The Philippine source incomes of both a resident alien and an NRAETB are taxed at the graduated rates from 5 percent to 32 percent.  However, unlike a resident alien, an NRAETB is not allowed for substituted filing, and is therefore required to file an ITR.  On the other hand, the Philippine source income of an NRANETB shall be subject to final tax of 25 percent of gross income. Note, however, that there are certain types of income that are subject to final tax.

Since there are different modes of compensation payments for different expatriate assignments, there is confusion on how they will treat their income.

What if an expat rendering service in the Philippines is being paid by the foreign head office through its foreign bank account? Should this compensation income still be considered taxable in the Philippines?

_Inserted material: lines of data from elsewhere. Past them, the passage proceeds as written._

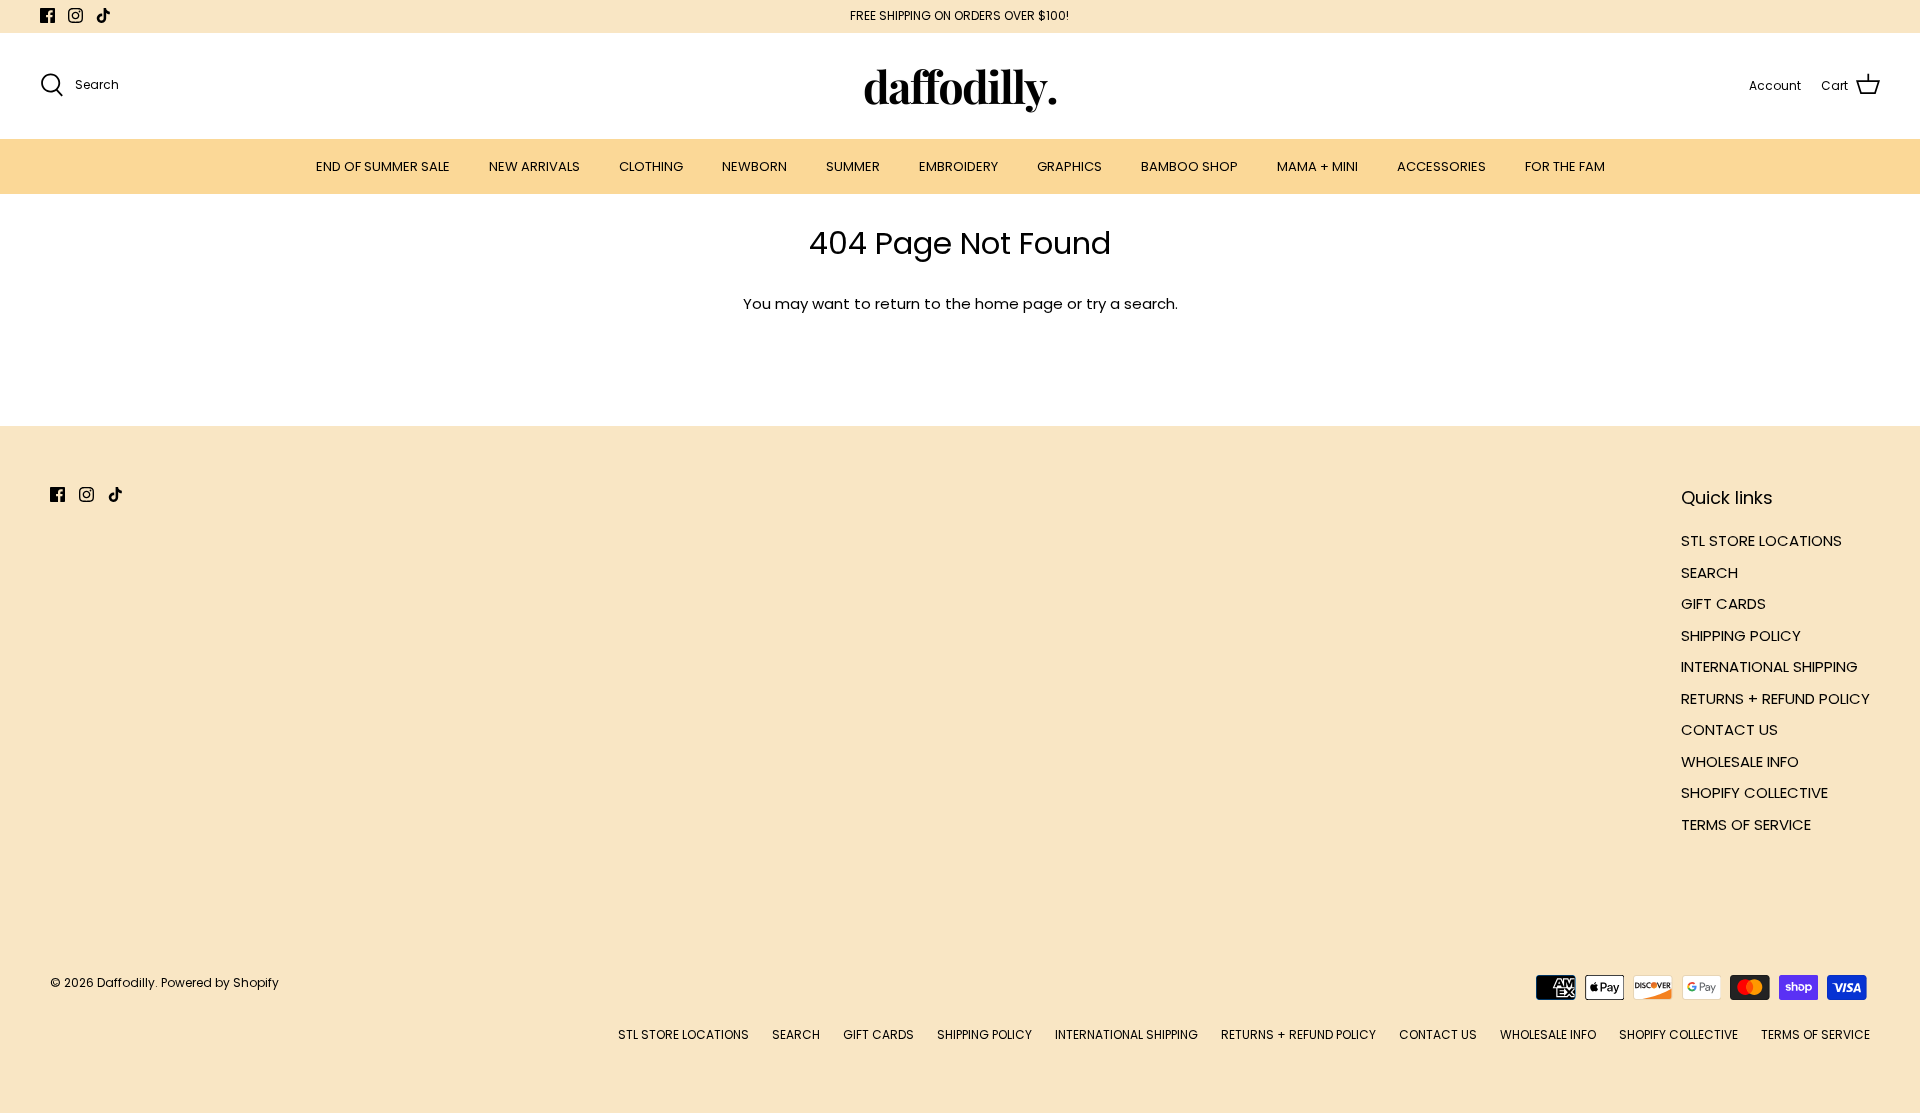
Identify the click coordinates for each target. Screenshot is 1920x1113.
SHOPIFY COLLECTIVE (1754, 792)
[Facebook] (47, 15)
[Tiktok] (103, 15)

In general, the situs of income for sale of services is the place where the services are performed.  Thus, for income arising from employment, any compensation or remuneration derived from services rendered in the Philippines, regardless of the place of payment or manner thereof, is considered as income derived from sources within the Philippines.  Therefore, even if payment of the expatriate’s compensation income is made abroad, the expatriate is still liable to Philippine income tax if he performs his employment in the Philippines.

Withholding tax liability for expatriate compensation can also be very confusing for the Philippine employer, especially for companies adopting split-pay arrangements. Philippine employers are often faced with the question of whether they are liable to withhold and remit the tax on the portion of salaries paid outside the Philippines.

Under Section 79 of the Tax Code, every employer making payment of wages shall deduct and withhold upon such wages a tax determined in accordance with the rules and regulations to be prescribed by the Secretary of Finance, upon recommendation of the Commissioner.

The “employer” for withholding tax purposes may be a person different from the one for whom the services are performed. Section 2.78.4 of RR 02-1998, as amended, also provides that the term “employer” also means any person paying compensation on behalf of a non-resident alien individual, foreign partnership, or foreign corporation, who is not engaged in trade or business within the Philippines.

The same regulations provide that the exercise of control over the payment of salaries is one of the criteria in determining liability as a withholding agent. The liability to withhold tax on compensation arises when the employer pays wages or other forms of compensation, either directly or indirectly through a person, natural or juridical, that had been authorized by it to make such payment.

In addition, the BIR ruled that expatriates should declare as part of their salaries all compensation paid outside the Philippines related to services rendered in the country, whoever is the payor and wherever it is paid (BIR Ruling No. DA-192-08).

Thus, in the case of salaries paid in the foreign country but later on charged back to the Philippine entity, these charges shall establish that the Philippine entity has control over the particular compensation of the expatriate.  Accordingly, the Philippine entity is liable to withholding tax on such compensation. On the other hand, if the salaries paid in the foreign country are not charged back to Philippine entity, the Philippine employer may not be liable as a withholding agent. It should be noted, however, that the expat employee will be liable to file an annual ITR and remit to the BIR the additional tax for the portion of the salaries paid outside which have not been subjected to withholding tax.

The liability to withhold tax on compensation arises when the employer pays wages or other forms of compensation, either directly or indirectly through a person, natural or juridical, that had been authorized by it to make such payment.

As expat tax issues can also be very confusing, the easiest and safest way for expats to properly comply with Philippine tax rules and regulations is to seek out expat tax experts to get some first-hand expat tax advice and information on expat tax planning and preparation.  

With this, it is hoped that the coming tax filing season will be seamless not only for expatriates, but for all taxpayers.